*** Opening Exercise material ***
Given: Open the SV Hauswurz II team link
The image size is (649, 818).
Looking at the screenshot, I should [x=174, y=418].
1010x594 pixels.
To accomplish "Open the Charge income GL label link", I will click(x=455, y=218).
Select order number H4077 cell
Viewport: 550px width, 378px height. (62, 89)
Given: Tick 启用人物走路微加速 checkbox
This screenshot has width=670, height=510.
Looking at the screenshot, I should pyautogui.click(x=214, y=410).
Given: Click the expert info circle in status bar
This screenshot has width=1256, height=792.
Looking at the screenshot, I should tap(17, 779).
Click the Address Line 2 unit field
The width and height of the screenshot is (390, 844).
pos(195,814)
*** Closing Exercise material ***
*** Opening Exercise material ***
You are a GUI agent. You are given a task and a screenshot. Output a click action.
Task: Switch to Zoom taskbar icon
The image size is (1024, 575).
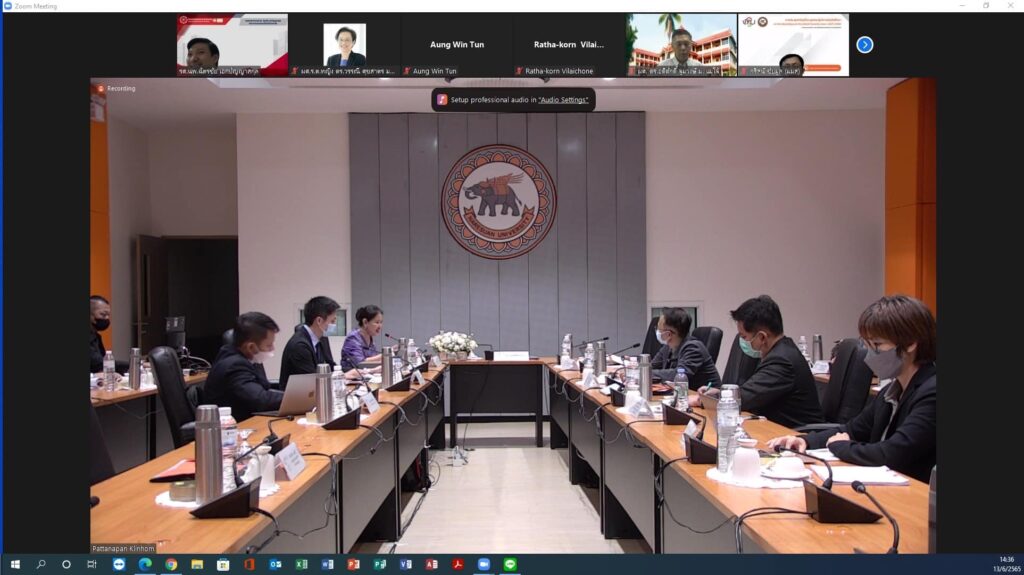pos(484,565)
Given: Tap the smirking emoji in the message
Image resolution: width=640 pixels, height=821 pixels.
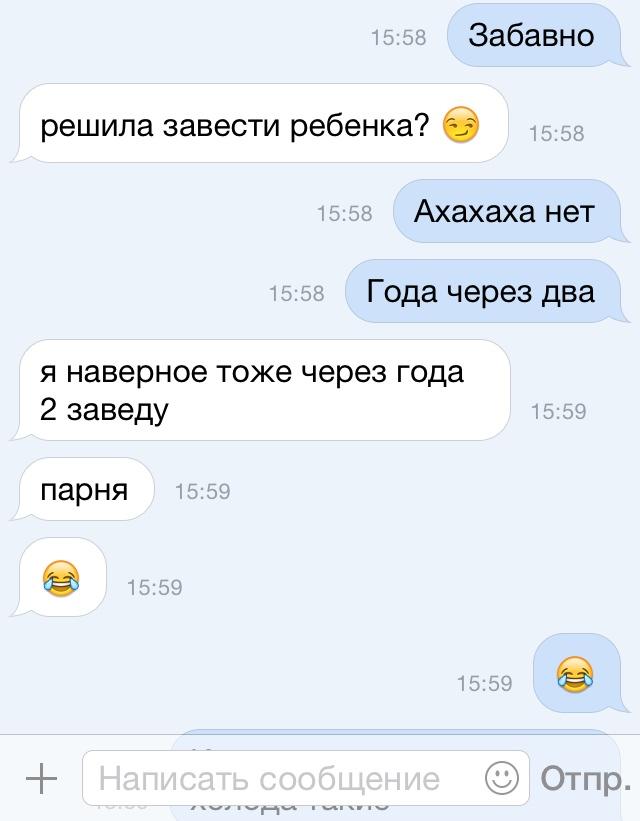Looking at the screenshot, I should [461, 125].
*** Closing Exercise material ***
*To do*
Within the data above, how many lines include the string "link"? Only the number is required.

*Task output*
2